Vu les autres pièces du dossier.
Vu le code de justice administrative.
Considérant ce qui suit :
1.
Aux termes de l’article R. 222-1 du code de justice administrative : « Les présidents de tribunal administratif (…), les premiers vice-présidents des tribunaux (…) et les présidents de formation de jugement des tribunaux (…) peuvent, par ordonnance : (...) / 4° Rejeter les requêtes manifestement irrecevables, lorsque la juridiction n'est pas tenue d'inviter leur auteur à les régulariser (…) ». Aux termes de l’article R. 411-1 du même code : « La juridiction est saisie par requête. La requête (…) contient l’exposé des faits et moyens, ainsi que l’énoncé des conclusions soumises au juge. L’auteur d’une requête ne contenant l’exposé d’aucun moyen ne peut la régulariser par le dépôt d’un mémoire exposant un ou plusieurs moyens que jusqu’à l’expiration du délai de recours. ».
2.
M. A... se borne à produire un ensemble de pièces, sans assortir ces éléments d’une quelconque demande ou argumentation susceptible d’être examinée par le tribunal. A la date d’expiration du délai de recours contentieux qui avait commencé à courir au plus tard à compter du 26 août 2025, date à laquelle a été enregistrée sa requête, le requérant n’a pas déposé de mémoire complémentaire assorti de moyens. Par suite, sa requête, qui est entachée d’une irrecevabilité manifeste, n’est plus susceptible d’être régularisée et doit être rejetée en application de l’article R. 222-1 précité du code de justice administrative.
O R D O N N E :
Article 1er : La requête de M. A... est rejetée.

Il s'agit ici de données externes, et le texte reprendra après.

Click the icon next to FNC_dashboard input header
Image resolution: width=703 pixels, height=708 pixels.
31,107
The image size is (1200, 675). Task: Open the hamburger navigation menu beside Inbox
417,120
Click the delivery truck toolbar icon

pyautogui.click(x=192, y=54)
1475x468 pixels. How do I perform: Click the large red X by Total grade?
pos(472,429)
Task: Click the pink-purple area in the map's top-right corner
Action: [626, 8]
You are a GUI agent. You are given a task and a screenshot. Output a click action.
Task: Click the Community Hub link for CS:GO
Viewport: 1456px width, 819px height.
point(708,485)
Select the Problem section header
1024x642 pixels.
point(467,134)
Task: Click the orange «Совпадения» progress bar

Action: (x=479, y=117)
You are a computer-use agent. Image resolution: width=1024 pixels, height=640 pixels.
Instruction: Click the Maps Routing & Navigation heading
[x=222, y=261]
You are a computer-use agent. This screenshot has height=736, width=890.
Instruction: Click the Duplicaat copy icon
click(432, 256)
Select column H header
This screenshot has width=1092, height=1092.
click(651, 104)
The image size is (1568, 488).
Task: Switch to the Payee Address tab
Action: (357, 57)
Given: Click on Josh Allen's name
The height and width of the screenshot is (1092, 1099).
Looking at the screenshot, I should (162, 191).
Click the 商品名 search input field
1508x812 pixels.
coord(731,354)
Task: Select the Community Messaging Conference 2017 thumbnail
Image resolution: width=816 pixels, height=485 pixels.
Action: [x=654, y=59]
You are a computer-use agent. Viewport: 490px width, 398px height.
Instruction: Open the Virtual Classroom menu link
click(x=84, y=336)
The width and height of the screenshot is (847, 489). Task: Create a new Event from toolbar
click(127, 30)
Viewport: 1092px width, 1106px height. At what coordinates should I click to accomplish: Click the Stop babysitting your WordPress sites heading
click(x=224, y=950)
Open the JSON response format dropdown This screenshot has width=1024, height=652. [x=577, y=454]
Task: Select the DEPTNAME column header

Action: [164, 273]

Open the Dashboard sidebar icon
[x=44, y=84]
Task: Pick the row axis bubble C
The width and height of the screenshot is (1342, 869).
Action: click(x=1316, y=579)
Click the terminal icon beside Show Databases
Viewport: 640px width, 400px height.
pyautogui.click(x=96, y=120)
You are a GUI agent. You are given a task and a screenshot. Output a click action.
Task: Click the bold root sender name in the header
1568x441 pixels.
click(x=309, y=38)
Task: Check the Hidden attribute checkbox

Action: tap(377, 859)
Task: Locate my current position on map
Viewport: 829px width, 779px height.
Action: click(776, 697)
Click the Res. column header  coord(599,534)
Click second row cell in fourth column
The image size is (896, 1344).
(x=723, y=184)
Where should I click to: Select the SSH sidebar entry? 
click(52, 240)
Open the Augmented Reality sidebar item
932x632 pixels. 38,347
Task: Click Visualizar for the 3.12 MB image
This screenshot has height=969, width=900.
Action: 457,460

Article 2 : La présente ordonnance sera notifiée M. B... A....
Fait à Nantes, le 10 décembre 2025.
La présidente,
P. PICQUET
La République mande et ordonne au ministre de l’intérieur en ce qui le concerne ou à tous commissaires de justice à ce requis en ce qui concerne les voies de droit commun contre les parties privées, de pourvoir à l’exécution de la présente décision.